In short, an instance of the propositional abduction problem consists of a set M of manifestations (or observations) which we are to explain by a subset of a set H of hypotheses. Such a subset of hypotheses, together with a background theory T, is a solution to the given abduction problem if (i) it entails the manifestations and (ii) is consistent. Here we are interested in minimum-cost explanations under a given cost function over the subsets of H, defined as the sum of the weights of the hypotheses in the subset. For more details, see [1].

Input Format

AbHS accepts input very similar to the WCNF file format used for e.g. weighted partial maximum satisfiability. A list of literals which correspond to manifestations is listed on an additional 'm' line. The set of hypothesis and the theory are expressed in CNF as soft and hard clauses, respectively.
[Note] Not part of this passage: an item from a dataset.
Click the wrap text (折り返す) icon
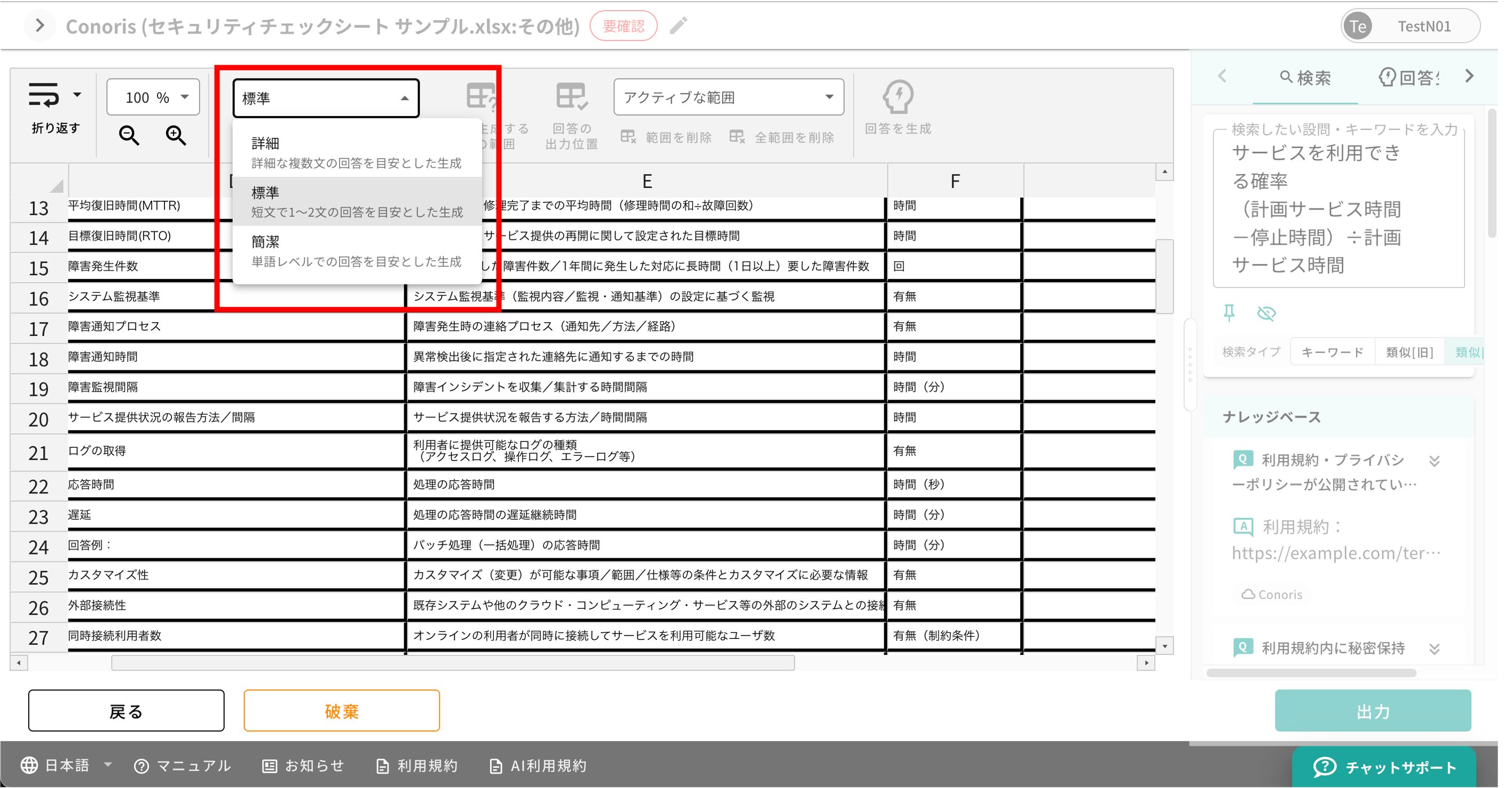1512x788 pixels. 44,95
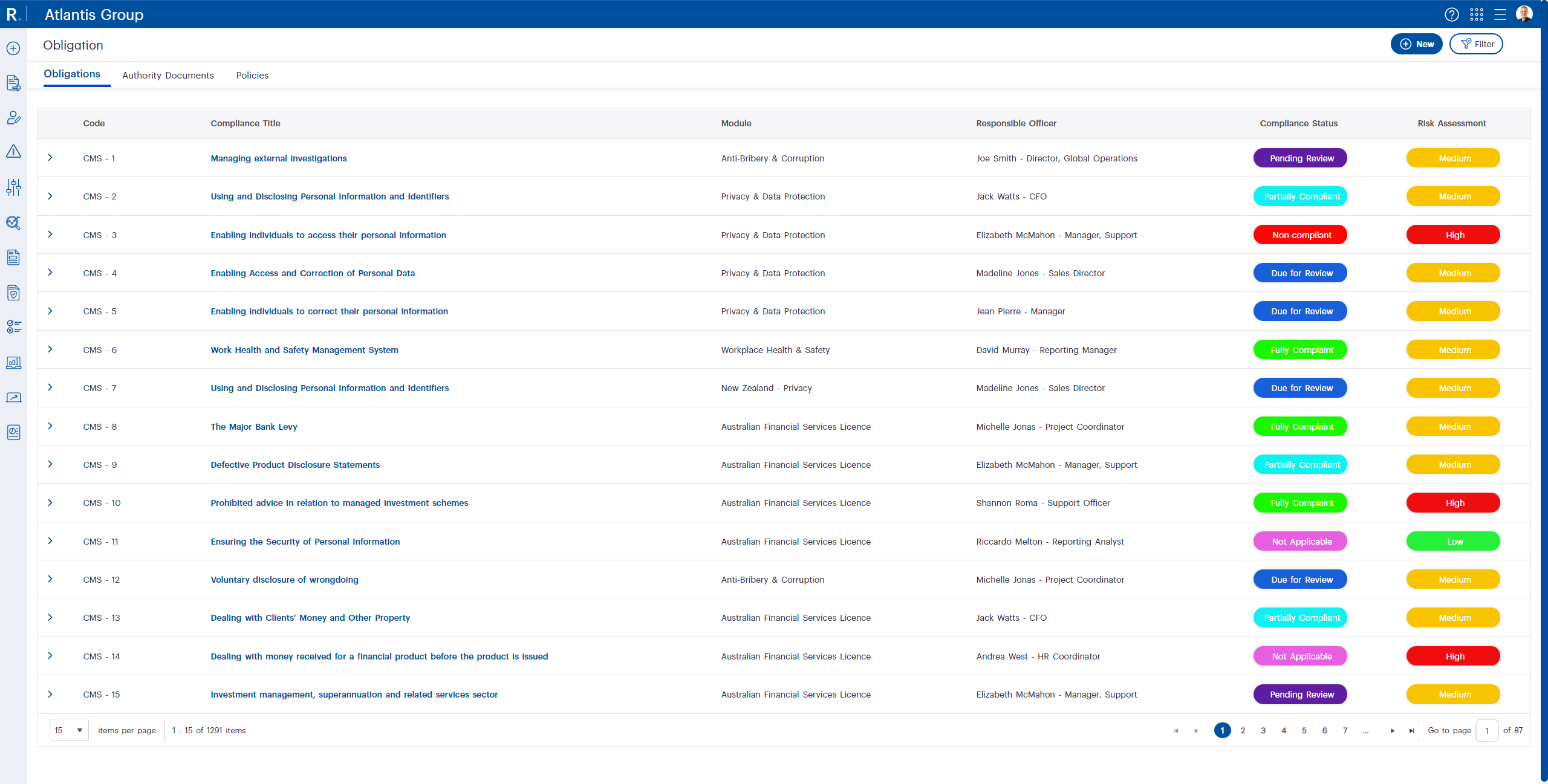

For instance, example 7 from [1] is encoded as follows

p wcnf 4 5 4   
m 4 0
4 -1 -2 4 0
4 -1 -3 4 0
1 1 0
1 2 0
2 3 0


AbHS is available in open source under the MIT license at GitHub. AbHS requires the IBM CPLEX solver, for which an academic license is available at no cost.

Benchmarks. The set of benchmarks described and used in [1] are available here (ASP) and here (AbHS).

Disjunctive ASP encoding of propositional abduction in the input format of clingo, as used in [1] to compare against AbHS, is available here.

To compute minimum-cost explanations, add ASP facts encoding an instance of propositional abduction as follows:

variable(X).       ... variable in instance
hclause(H).        ... clause H in theory
sclause(S,W).      ... clause in hypotheses with cost W 
manifestation(M).  ... manifestation clause M  
pos(C,X).          ... positive literal X in clause C
neg(C,Y).          ... negative literal Y in clause C

For instance, the example from above is encoded as follows

variable(1). variable(2). variable(3). variable(4).
hclause(h1). pos(h1,4). neg(h1,1). neg(h1,2).
hclause(h2). pos(h2,4). neg(h2,1). neg(h2,3).
sclause(s1,1). pos(s1,1).
sclause(s2,1). pos(s2,2).
sclause(s3,2). pos(s3,3).
manifestation(m). pos(m,4).


[1] Paul Saikko, Johannes P. Wallner, and Matti Järvisalo: Implicit Hitting Set Algorithms for Reasoning Beyond NP. KR 2016.

[2] Erick Moreno-Centeno and Richard M. Karp: The implicit hitting set approach to solve combinatorial optimization problems with an application to multi-genome alignment. Operations Research 61(2) 2013, 453-468.